いつも薬局が終わる頃にやって来る、60代のガテン系のおじさんがいます。
小柄だけれど、仕事でしっかり体を動かしているからか、筋肉がついていて存在感があります。そのため、薬局に入って来るといつもすぐに気づきます。
「ガテン」とは、昔あった就職情報誌の名前が由来です。元々は“合点いく”、“合点いく仕事をしよう”という意味から来ており、建築、土木、ドライバーなど体を使った仕事をする方たちを“ガテン系”と呼ぶようになったそうです。
そのおじさんは自分の病歴を包み隠さず、面白おかしく話してくれます。本来なら笑うべきではない話も、彼の話術によって思わず笑ってしまうほど。その“自分の病気を面白さに変える”という特技には、本当に感心します。
そんな彼のことを、スタッフ一同大好きなんですよね。ですが、先日薬局に来たとき、何か違和感を覚えました。
オジサンがいつもより小さく見えた
処方箋を受付け、お薬手帳を確認すると…抗がん剤が処方されていました。
彼は約2カ月に一度、薬局にやって来ます。前回、前々回の来局時から少し体調の変化を口にしていたのですが、その“変調”は誰しもが感じるような軽いものでした。しかし、それが今回の病気「大腸がん」の前兆だったのです。
ドクターはその変調を一時的に和らげる薬を処方してくれ、彼自身もそれで落ち着いていたので大事には至らないと考えていたようです。しかし、そのままにしてはいけなかった。
ある日突然、オジサンは高熱を出したとのこと。
休日でかかりつけの病院は閉まっていたこともあり、病院に行くことをためらったそうです。でも体が辛くてどうしようもなく、救急病院を受診したところ“敗血症”と診断され、即入院となったそうです。
敗血症とは、体の傷ついた部分から菌が入り込み、血液中に毒素が流れ続ける状態のこと。
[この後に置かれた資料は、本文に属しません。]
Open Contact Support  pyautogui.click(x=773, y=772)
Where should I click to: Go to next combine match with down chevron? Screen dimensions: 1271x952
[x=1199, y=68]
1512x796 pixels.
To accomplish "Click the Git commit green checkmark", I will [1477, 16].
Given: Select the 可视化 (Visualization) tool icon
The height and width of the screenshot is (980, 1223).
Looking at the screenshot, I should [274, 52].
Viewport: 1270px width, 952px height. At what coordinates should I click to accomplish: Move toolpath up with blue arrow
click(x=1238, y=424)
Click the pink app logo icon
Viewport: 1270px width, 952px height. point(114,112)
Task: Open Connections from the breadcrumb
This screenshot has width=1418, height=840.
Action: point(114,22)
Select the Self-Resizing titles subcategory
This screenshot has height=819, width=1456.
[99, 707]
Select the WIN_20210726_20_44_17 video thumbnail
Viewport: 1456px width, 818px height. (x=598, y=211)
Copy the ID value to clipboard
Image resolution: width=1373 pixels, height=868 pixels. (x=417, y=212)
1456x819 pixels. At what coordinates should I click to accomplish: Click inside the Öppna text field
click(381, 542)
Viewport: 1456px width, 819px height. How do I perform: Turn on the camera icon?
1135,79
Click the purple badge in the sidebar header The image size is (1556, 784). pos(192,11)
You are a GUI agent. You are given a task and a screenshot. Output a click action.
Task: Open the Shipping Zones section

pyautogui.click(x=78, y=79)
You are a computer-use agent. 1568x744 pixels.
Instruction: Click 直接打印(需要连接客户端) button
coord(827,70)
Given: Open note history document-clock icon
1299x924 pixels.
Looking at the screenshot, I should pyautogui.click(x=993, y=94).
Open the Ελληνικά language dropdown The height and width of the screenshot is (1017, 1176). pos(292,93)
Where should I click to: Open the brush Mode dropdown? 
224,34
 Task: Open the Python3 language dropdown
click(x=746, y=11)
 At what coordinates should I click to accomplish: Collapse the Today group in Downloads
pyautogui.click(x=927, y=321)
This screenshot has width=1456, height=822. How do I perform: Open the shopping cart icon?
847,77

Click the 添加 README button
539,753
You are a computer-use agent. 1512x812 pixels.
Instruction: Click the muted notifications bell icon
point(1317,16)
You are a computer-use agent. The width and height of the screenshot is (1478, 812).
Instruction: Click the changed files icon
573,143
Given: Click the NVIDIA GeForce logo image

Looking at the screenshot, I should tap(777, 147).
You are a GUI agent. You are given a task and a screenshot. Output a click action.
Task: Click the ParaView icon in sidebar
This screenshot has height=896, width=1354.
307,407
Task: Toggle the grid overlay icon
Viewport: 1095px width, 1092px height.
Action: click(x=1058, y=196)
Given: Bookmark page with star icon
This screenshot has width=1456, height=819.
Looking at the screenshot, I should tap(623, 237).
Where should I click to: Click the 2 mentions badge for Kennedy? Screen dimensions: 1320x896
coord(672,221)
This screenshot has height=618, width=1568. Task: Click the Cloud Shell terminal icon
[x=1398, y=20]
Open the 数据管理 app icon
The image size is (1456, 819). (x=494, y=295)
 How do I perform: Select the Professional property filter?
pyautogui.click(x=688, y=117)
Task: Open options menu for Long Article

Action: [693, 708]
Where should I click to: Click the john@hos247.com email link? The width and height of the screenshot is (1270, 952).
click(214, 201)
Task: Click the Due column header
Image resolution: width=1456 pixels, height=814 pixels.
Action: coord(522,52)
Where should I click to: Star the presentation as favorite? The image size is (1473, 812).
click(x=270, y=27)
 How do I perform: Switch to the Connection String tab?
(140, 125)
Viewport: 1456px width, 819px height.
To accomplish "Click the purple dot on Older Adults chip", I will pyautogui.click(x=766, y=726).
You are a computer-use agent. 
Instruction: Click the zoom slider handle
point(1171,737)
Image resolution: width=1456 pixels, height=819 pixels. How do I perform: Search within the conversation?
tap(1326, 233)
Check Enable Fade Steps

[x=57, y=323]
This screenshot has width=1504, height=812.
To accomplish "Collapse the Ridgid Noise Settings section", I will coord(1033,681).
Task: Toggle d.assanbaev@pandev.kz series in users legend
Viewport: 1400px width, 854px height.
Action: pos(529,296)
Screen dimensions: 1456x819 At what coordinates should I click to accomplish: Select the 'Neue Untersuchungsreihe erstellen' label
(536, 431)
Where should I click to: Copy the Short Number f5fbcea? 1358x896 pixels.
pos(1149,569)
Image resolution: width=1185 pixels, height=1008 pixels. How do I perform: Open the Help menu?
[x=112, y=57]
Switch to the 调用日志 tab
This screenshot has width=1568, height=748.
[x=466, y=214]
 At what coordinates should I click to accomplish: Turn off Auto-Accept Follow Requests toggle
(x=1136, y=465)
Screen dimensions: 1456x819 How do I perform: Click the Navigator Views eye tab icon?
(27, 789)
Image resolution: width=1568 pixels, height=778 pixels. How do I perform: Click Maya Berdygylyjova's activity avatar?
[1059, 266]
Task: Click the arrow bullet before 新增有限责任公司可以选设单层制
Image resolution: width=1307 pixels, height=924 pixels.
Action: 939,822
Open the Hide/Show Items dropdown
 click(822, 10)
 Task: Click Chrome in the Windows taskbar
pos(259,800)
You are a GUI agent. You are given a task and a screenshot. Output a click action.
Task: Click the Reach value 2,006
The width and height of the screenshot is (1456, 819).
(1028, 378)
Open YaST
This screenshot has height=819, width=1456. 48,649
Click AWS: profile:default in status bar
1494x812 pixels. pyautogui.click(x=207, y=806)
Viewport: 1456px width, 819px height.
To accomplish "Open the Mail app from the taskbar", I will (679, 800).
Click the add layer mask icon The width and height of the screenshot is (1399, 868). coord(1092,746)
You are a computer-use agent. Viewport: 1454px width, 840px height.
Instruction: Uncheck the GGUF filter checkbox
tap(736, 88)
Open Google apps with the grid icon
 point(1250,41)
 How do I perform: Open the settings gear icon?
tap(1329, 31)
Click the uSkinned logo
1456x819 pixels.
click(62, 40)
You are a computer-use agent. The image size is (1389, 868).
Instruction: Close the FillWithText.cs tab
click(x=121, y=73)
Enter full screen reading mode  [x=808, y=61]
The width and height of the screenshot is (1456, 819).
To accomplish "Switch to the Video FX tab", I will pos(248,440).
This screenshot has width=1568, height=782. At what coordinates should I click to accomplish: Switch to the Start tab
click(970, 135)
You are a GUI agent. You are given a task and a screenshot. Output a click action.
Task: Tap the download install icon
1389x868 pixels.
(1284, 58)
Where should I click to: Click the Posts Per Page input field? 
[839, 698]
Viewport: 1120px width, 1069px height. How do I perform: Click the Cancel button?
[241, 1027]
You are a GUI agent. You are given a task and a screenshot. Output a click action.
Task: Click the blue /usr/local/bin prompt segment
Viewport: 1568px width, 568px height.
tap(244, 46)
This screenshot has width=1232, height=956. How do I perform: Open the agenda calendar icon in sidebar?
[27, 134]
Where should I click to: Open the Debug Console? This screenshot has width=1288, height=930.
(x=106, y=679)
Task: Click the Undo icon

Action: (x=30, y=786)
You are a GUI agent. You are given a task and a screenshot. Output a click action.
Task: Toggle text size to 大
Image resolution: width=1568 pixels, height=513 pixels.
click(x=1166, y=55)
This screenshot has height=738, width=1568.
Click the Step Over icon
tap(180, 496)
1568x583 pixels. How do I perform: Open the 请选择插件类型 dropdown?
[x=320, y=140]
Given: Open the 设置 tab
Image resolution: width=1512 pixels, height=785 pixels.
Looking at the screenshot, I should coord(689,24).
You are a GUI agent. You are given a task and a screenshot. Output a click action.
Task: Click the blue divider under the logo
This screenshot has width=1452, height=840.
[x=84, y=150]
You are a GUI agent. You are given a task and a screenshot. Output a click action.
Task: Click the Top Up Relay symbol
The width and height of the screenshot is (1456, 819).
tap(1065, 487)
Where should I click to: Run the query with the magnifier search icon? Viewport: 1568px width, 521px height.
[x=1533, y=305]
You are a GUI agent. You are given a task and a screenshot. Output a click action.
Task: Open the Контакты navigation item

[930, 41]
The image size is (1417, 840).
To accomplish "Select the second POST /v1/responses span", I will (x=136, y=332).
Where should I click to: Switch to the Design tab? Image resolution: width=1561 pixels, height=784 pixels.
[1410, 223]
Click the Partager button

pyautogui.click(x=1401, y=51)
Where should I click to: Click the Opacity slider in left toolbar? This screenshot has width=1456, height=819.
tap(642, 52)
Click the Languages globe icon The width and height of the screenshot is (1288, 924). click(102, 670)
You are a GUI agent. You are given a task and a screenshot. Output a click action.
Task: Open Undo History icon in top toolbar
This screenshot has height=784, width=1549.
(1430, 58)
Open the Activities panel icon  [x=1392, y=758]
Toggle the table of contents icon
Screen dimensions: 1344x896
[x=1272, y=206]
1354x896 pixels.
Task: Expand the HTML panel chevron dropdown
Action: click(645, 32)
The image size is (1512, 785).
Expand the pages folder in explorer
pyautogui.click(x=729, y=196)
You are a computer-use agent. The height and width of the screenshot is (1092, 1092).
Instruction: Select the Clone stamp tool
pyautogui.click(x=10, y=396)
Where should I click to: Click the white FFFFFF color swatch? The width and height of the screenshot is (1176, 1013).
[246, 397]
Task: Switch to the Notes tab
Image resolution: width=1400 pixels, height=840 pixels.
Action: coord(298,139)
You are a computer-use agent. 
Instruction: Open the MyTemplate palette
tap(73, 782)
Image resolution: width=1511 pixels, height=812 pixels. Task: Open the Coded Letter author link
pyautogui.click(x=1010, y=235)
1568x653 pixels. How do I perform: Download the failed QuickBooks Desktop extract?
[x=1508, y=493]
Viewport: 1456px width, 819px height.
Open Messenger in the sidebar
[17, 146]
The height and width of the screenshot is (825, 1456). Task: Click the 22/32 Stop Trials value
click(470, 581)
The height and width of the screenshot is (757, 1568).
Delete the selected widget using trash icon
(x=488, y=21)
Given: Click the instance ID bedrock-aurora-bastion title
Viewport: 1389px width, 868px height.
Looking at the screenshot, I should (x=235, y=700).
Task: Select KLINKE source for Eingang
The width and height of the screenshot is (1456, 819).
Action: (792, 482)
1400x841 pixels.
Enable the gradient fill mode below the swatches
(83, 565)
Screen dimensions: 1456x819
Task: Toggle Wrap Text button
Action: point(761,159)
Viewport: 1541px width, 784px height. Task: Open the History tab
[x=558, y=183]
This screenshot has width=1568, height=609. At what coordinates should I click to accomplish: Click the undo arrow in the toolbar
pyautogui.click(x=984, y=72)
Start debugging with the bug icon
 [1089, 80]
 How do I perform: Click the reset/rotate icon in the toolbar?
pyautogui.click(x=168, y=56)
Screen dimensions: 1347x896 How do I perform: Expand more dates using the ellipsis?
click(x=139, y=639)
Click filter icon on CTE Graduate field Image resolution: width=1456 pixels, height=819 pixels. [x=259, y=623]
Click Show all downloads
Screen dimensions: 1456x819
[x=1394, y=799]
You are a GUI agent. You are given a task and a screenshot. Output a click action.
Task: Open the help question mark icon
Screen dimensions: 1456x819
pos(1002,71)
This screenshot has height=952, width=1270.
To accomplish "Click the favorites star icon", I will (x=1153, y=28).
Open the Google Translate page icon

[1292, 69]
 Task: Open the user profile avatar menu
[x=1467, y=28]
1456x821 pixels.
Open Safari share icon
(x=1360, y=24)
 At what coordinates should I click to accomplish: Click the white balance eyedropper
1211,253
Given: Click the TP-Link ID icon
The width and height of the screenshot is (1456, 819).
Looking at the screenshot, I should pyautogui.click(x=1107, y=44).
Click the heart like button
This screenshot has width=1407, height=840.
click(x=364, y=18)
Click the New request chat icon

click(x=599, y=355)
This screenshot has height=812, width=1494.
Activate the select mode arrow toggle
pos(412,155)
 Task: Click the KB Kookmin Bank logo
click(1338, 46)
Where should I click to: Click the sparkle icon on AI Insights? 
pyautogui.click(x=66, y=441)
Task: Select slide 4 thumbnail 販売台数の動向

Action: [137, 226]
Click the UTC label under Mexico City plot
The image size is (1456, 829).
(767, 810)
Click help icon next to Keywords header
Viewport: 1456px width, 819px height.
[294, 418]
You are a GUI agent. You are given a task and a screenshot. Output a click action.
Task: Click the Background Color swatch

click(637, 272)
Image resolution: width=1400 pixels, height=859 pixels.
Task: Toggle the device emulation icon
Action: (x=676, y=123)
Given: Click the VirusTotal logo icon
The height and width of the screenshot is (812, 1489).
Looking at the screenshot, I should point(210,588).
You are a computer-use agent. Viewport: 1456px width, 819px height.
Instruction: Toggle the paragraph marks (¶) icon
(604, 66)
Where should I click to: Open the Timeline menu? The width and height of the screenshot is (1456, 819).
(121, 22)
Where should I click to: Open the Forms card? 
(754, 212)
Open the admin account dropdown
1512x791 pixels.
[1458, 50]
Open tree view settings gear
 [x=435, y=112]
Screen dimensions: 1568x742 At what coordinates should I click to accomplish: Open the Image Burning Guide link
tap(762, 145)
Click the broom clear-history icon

少量の毒素であれば免疫が排除できますが、毒素が多すぎると体が負けてしまい、全身症状を引き起こします。このとき、体は菌や毒素に抵抗するために発熱します。
彼は抗生物質を使って治療を受け、何とか一命を取り留めました。そして、その原因を調べた結果、今回の病気(大腸がん)が発覚したのです。
退院後、体重は7キロ減。入院中、筋肉が落ちて体のハリが失われ、以前より一回り小さく見えたというわけです。
そして、ここから抗がん剤を主に使用した病気の治療が始まります。
オジサンはいつも「見て見て!今回の血液検査の結果!」と明るく話してくれました。
薬局でも血液検査結果を一緒に確認し、特に大きな異常がないように見えていたのですが、そんな状況でも病気は進行していたのです。症状といえば急に始まった便秘くらい。痛みや出血、食欲不振、倦怠感などは一切なかったそうです。
本当に、なぜ気づけなかったのか
オジサンの変化をキャッチできなかったことに、大きなショックを受けました。
明るく元気で、仕事を一生懸命し、みんなと楽しそうに過ごしてきたオジサン。健康的な生活を送っているように見えましたが、見えない部分で病気は進行していました。
私はこれまで、彼に「バランスよく食べて、楽しく過ごしてください」と伝えていました。それでも、「どうせ食べるなら、こんな風に工夫するともっと長く人生を楽しめる」とアドバイスをしてきました。
オジサンの体型的に、口にするのを控えたほうが良いものはあります。
薬剤師として、正しい指導を行うのは当たり前なのですが、時にはその“正しさ”だけでは患者さんに寄り添えない場面もあるのです。。
薬を使うかどうかは最終的に患者さんの意思ですが、正しい情報を伝えることで、患者さんが自分に必要な選択をできるようにする。それが薬剤師としての大切な役割だと感じています。
しかし・・今回の事は今振り返ると「急に始まった便秘」がサインだったのですよね。
薬を勧めない薬剤師としての役割
私はなるべく薬に頼らず、他の方法で健康を維持できる提案をしたいと思っています。
しかし、それも患者さんの状況やタイミングに応じて柔軟に対応すべきだとも感じます。必要な薬は適切なときに使い、それ以外の方法も選択肢として提案する…。そんな薬剤師でありたいのです。
さいごに
この記事を読んで下さっている皆さんも、体の些細な変化を見逃さず、健康診断や定期的な検査を受けることを心がけてください。また、健康について相談できる信頼できる専門家を見つけることが大切です。お薬に頼る前にできることもたくさんあります。一緒に自分に合った健康法を探していきましょう。